Synopsis : Le chef mafieux Durga est persécuté par un gang rival. Le parrain de ce dernier réussit à faire sortir Sarkar de prison. Ce terrible tueur va mettre le quartier de Durga à feu et à sang.

Avis de Laurent : La découverte tardive de Gaayam (1993) illustre à merveille la collaboration entre deux monstres sacrés des cinémas régionaux indiens. On retrouve à la réalisation Ram Gopal Varma, représentant le cinéma telugu (langue parlé dans l’Andhra Pradesh au sud de l’Inde) qui est reconnu aujourd’hui comme le fer de lance du cinéma de genre à Bollywood (Bhoot, Company, Sarkar) et à l’écriture Mani Ratman (Dil Se, Roja) qui représente la vitalité du cinéma tamoul (région de Madras).

Gaayam raconte l’évolution mafieuse de Durga suite à la mort de son frère et décrit les conflits sanglants entre les différents groupes criminels pour influer sur un même territoire. S’inspirant très librement du Parrain de Francis Ford Coppola, Gaayam propose déjà toutes les thématiques qui ont fait la renommée des dernières productions de Ram Gopal Varma. D’ailleurs, le film a été tout récemment retitré de manière racoleuse Satya The Sarkar afin d ‘exploiter au maximum la popularité de deux de ses plus gros succès (Satya et Sarkar).

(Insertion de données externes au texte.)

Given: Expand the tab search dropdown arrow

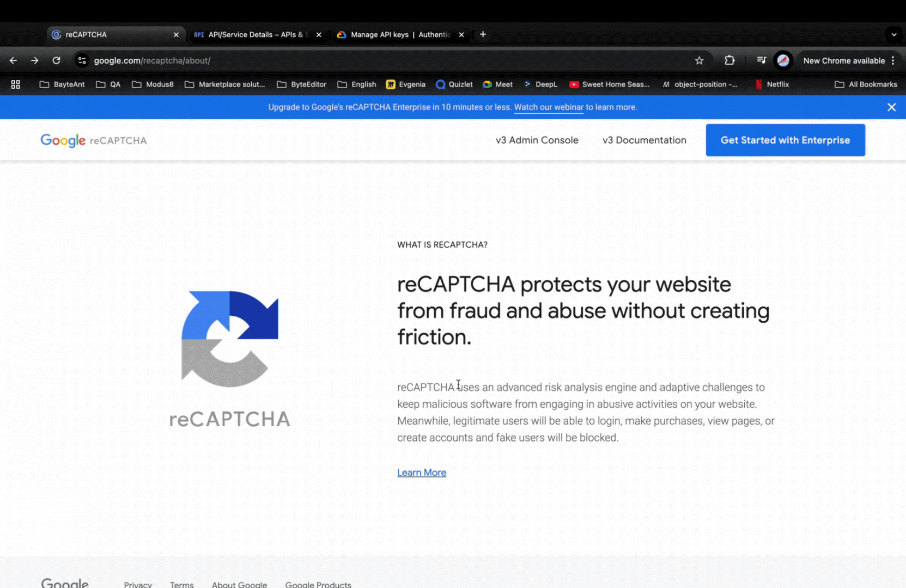Looking at the screenshot, I should point(893,34).
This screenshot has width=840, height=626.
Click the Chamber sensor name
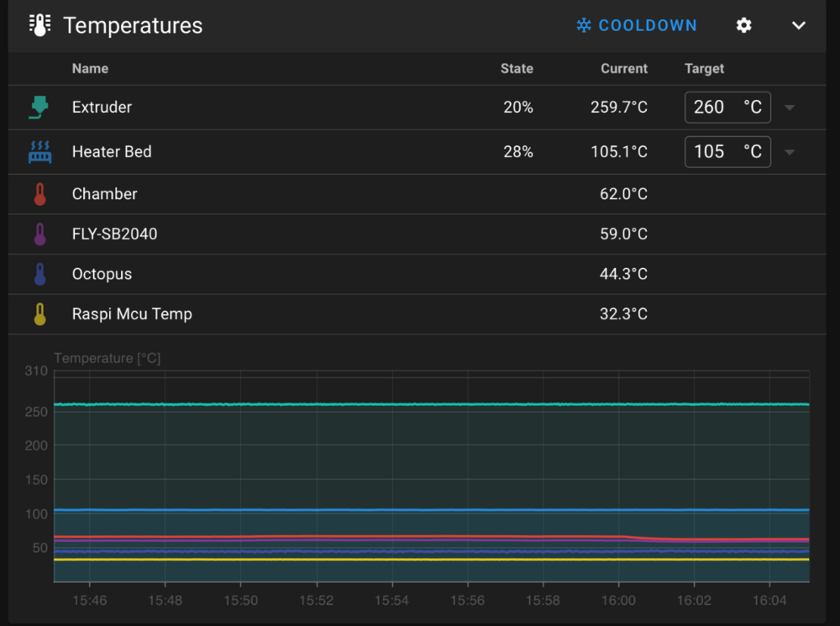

Il est donc intéressant de (re)-découvrir un réalisateur qui est surtout reconnu pour ses films de genre tournés en hindi. Gaayam prouve de manière évidente que la brillante filmographie de Ram Gopal Varma ne devrait pas se limiter à ses films post-Satya (1998). En effet, Gaayam propose un condensé de cinéma d’une nervosité impressionnante et, à la différence de ses œuvres récentes, le cinéaste ne s’est pas encore affranchi de tous les codes du cinéma indien traditionnel. En 1993, Ram Gopal Varma n’a pas encore adopté son style purement occidental et Gaayam propose donc ses quotas de romance, d’action à l’ancienne et de passages musicaux langoureux. Mais ne vous attendez pas à une œuvre formatée et consensuelle … en effet, Gaayam est probablement son film le plus radical. Sans doute l’équivalent d’un Don’t play with Fire pour Tsui Hark. D’une violence rare (viols, fusillades aveugles, meurtres à coups de machettes, tabassages à la batte, attentats au vitriol, émeutes urbaines), Gaayam n’épargne absolument personne (les enfants, femmes et personnes âgées sont incluses dans le package). La puissance de Gaayam est aussi accentuée par une réalisation nerveuse et instinctive. Aucun plan n’est millimétré, aucun personnage n’abuse de poses frimeuses, la photographie n’est pas froidement aseptisée. Au contraire, Gaayam est tourné caméra à l’épaule et accompagné d’une mise en scène chaotique. Certaines scènes sont d’une puissance rare, comme par exemple cette fusillade dans un cinéma aux dommages collatéraux importants ou encore les longues scènes d’émeutes d’une sauvagerie impressionnante. Pas exempt pour autant de défauts, Gaayam souffre d’une première heure assez confuse, d’une longue liste de personnages difficiles à assimiler dans son ensemble ainsi que des scènes de bastons à main nue dans lesquelles on voit que les coups ne sont pas portés … mais dès que l’on passe à l’arme blanche c’est totalement On Fire !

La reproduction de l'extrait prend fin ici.